Contact area shrinkage and increase in wavy frictional sliding contacts

The effect of material and geometric nonlinearity is often underestimated in contact mechanics. However, recent experiments reveal that classical linear models might fail to accurately predict key contact features, such as the contact area, in scenarios involving frictional sliding. In this study, we employ accurate yet simple plane-strain finite element simulations to investigate frictional sliding contact under finite elasticity. We consider both rigid and deformable sinusoidal indenters pressed against a flat substrate, exploring both periodic and aperiodic boundary conditions. Our results show that the transition of the contact area from the static conditions to the gross sliding is qualitatively governed by the pressure value. Indeed, at low pressure contact shrinkage is observed, in agreement with most experimental observations led under qualitatively similar pressure levels. Importantly, we also found a pressure threshold above which the sliding contact area can exceed the static one, especially for deformable sinusoids with high aspect ratio.
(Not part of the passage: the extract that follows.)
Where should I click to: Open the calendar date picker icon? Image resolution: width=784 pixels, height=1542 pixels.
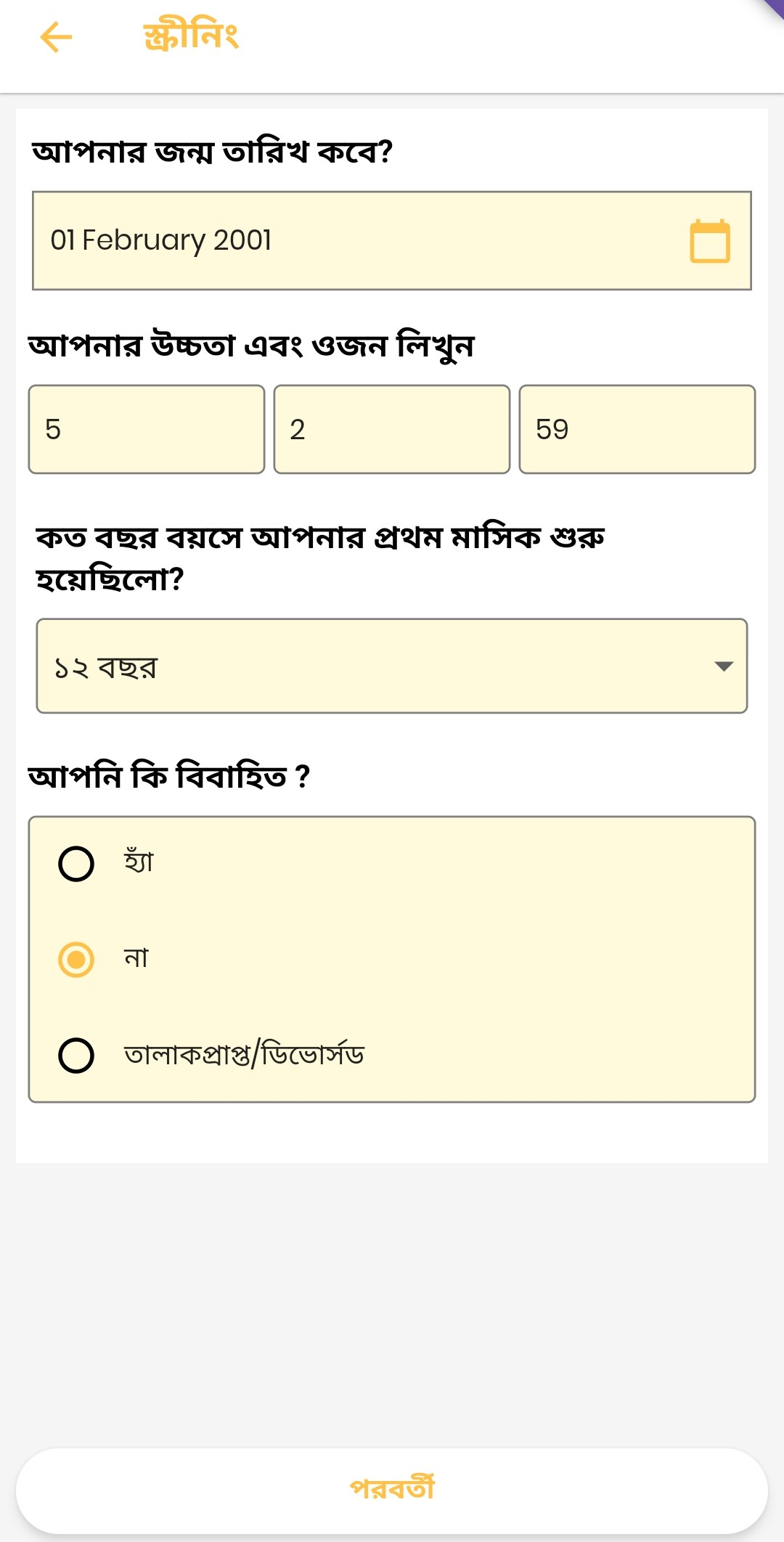(x=709, y=240)
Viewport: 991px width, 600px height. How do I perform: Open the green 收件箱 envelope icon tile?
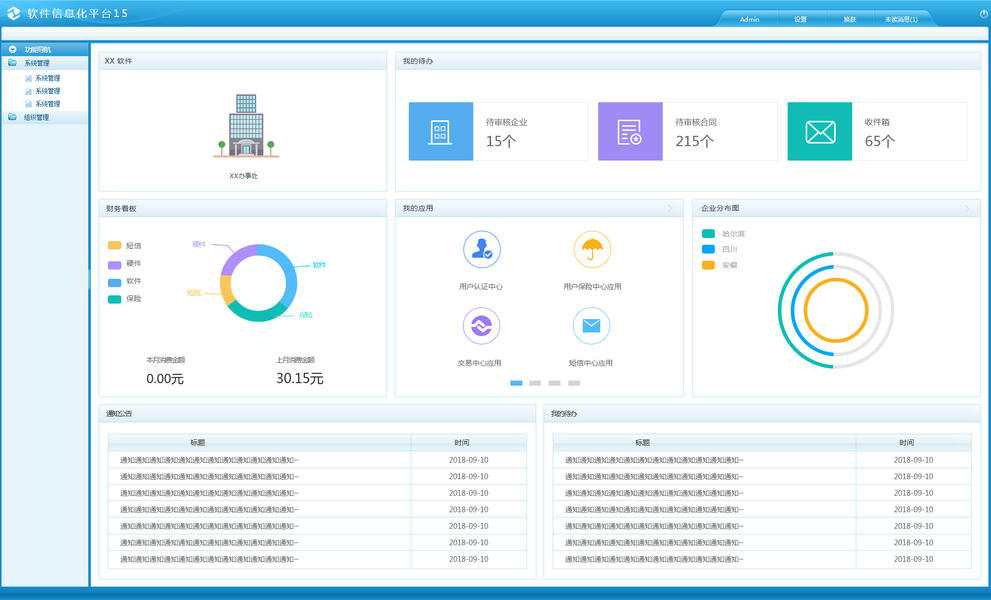[820, 132]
To validate our numerical results, we perform ad hoc experiments with micro-fabricated soft sinusoids in either static or sliding contact against a microscope slide, which confirm the trend. Moreover, we also investigate the role of periodic boundary conditions, showing that this is not a key factor and aperiodic contacts behave almost the same. These novel findings provide deeper insights into rubber nonlinear contact mechanics at the sinusoid scale, which constitutes the building block of rough contact mechanics, showing that contact area increase is also possible without adhesion, with direct implications for real tribological systems such as tire-road and seal interactions, soft robotics locomotion, and biomechanics.